I’m not sure if you’re telling me what I wrote was helpful or…something else?
Oh, it was helpful. My apologies for being unclear, no hidden meaning or snark intended.
Regardless though, the nature of GM’s prep (amount and type) and their employment of that prep is going to be quite different (leading to a very divergent play experience for both players and GMs) in the above configurations, right?
Maybe.
There seems to be an assumption that preparation for a game / setting is necessarily onerous. Also, that the play experiences are necessarily divergent. I don't think it needs to be. Now, it may be unusual that the players at my game can make whatever character they want and have full permission to "break" the world I have created. There have been many changes over the years, and they can "see behind the curtain" enough that they can author changes which then unfold. A delight we share is when current players encounter aspects that were authored by players past.

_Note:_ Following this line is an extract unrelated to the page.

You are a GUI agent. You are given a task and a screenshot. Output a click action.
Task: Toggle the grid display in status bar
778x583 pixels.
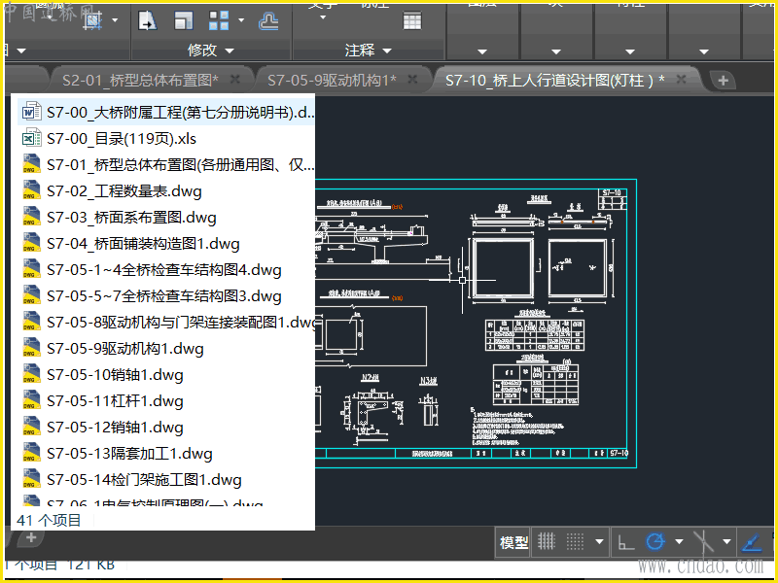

I mean, is it "setting tourism" if you encounter something authored by someone else than the DM?
I think the assertion here is that a declaration of a belief, say in Burning Wheel, is a proposition, not an assertion of fact about the character. If I were to say put forward the belief "I am loyal to the king" and then I'm also an officer of the kingdom, owing a duty to the kingdom as a whole, how loyal am I to the man on the throne? More loyal than I am responsible to my office?
I think this is an excellent question to play through, and really doesn't matter what system you're playing in. It is easier when there is a formal means of contesting ideals, certainly. In Burning Wheel the player certainly has 3-6 specific things that are to be directly challenged, where in other systems the player may not be expecting to be challenged over what is little more than "color". Again, communication is key, especially so that it isn't unexpected.
Sometimes people play paladins so they have a fighter+, not because they want to be an ethical chew-toy. Sometimes they do. It depends.
Part of the reason I acquired Burning Wheel, and will eventually acquire Apocalypse World, is to see what the magic is that you, pemerton,
et al., are talking about. My games are larger affairs, 6-8 players on average, and we seem to have a blend of map-and-key and narrative styles. Some of my players aren't really interested in more narrative aspects, some are. Things that I see in narrative story hours I have experienced in my own game. I didn't design for it, but it seems to be an emergent property. Anyway, I'm reading these other games to learn about some mechanics that might otherwise improve the game I am currently running.
That was probably all over the place. Distracted.